> **Task instructions**
Reproduce every item below verbatim, line for line, with no changes.

Data records

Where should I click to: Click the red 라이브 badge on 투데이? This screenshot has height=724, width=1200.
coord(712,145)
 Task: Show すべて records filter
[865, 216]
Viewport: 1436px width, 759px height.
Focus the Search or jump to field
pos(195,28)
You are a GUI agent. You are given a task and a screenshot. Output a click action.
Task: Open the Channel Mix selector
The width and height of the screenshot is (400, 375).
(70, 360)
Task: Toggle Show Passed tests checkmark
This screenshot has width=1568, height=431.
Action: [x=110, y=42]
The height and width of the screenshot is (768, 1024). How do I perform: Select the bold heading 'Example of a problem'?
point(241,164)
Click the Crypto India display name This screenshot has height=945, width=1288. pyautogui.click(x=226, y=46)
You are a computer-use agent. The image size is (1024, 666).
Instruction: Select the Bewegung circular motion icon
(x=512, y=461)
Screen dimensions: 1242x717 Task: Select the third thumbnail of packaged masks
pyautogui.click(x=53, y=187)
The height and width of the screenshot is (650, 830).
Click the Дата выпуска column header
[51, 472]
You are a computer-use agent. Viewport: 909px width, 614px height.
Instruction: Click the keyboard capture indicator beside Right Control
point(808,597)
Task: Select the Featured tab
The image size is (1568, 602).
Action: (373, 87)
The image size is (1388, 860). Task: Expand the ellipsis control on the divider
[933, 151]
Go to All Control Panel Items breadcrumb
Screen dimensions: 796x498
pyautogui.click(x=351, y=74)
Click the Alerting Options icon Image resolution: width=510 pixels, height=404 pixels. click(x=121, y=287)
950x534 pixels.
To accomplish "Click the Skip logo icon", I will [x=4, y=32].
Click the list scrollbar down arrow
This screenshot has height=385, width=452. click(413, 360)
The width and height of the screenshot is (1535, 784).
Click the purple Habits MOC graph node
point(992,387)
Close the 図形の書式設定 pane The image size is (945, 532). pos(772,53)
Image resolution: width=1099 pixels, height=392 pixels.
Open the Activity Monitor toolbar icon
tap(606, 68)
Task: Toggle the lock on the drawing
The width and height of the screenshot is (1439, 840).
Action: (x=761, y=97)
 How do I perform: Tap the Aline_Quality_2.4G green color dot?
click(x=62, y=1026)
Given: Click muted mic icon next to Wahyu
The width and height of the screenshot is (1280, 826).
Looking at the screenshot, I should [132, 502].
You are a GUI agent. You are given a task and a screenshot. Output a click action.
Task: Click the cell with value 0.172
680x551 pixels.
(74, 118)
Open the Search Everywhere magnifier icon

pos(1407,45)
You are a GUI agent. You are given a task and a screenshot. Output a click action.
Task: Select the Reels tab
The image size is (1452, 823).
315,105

> **Exercise answer**
Where should I click to: Click the red 라이브 badge on 투데이? This screenshot has height=724, width=1200.
coord(712,145)
 Task: Show すべて records filter
[865, 216]
Viewport: 1436px width, 759px height.
Focus the Search or jump to field
pos(195,28)
You are a GUI agent. You are given a task and a screenshot. Output a click action.
Task: Open the Channel Mix selector
The width and height of the screenshot is (400, 375).
(70, 360)
Task: Toggle Show Passed tests checkmark
This screenshot has width=1568, height=431.
Action: [x=110, y=42]
The height and width of the screenshot is (768, 1024). How do I perform: Select the bold heading 'Example of a problem'?
point(241,164)
Click the Crypto India display name This screenshot has height=945, width=1288. pyautogui.click(x=226, y=46)
You are a computer-use agent. The image size is (1024, 666).
Instruction: Select the Bewegung circular motion icon
(x=512, y=461)
Screen dimensions: 1242x717 Task: Select the third thumbnail of packaged masks
pyautogui.click(x=53, y=187)
The height and width of the screenshot is (650, 830).
Click the Дата выпуска column header
[51, 472]
You are a computer-use agent. Viewport: 909px width, 614px height.
Instruction: Click the keyboard capture indicator beside Right Control
point(808,597)
Task: Select the Featured tab
The image size is (1568, 602).
Action: (373, 87)
The image size is (1388, 860). Task: Expand the ellipsis control on the divider
[933, 151]
Go to All Control Panel Items breadcrumb
Screen dimensions: 796x498
pyautogui.click(x=351, y=74)
Click the Alerting Options icon Image resolution: width=510 pixels, height=404 pixels. click(x=121, y=287)
950x534 pixels.
To accomplish "Click the Skip logo icon", I will [x=4, y=32].
Click the list scrollbar down arrow
This screenshot has height=385, width=452. click(413, 360)
The width and height of the screenshot is (1535, 784).
Click the purple Habits MOC graph node
point(992,387)
Close the 図形の書式設定 pane The image size is (945, 532). pos(772,53)
Image resolution: width=1099 pixels, height=392 pixels.
Open the Activity Monitor toolbar icon
tap(606, 68)
Task: Toggle the lock on the drawing
The width and height of the screenshot is (1439, 840).
Action: (x=761, y=97)
 How do I perform: Tap the Aline_Quality_2.4G green color dot?
click(x=62, y=1026)
Given: Click muted mic icon next to Wahyu
The width and height of the screenshot is (1280, 826).
Looking at the screenshot, I should [132, 502].
You are a GUI agent. You are given a task and a screenshot. Output a click action.
Task: Click the cell with value 0.172
680x551 pixels.
(74, 118)
Open the Search Everywhere magnifier icon

pos(1407,45)
You are a GUI agent. You are given a task and a screenshot. Output a click action.
Task: Select the Reels tab
The image size is (1452, 823).
315,105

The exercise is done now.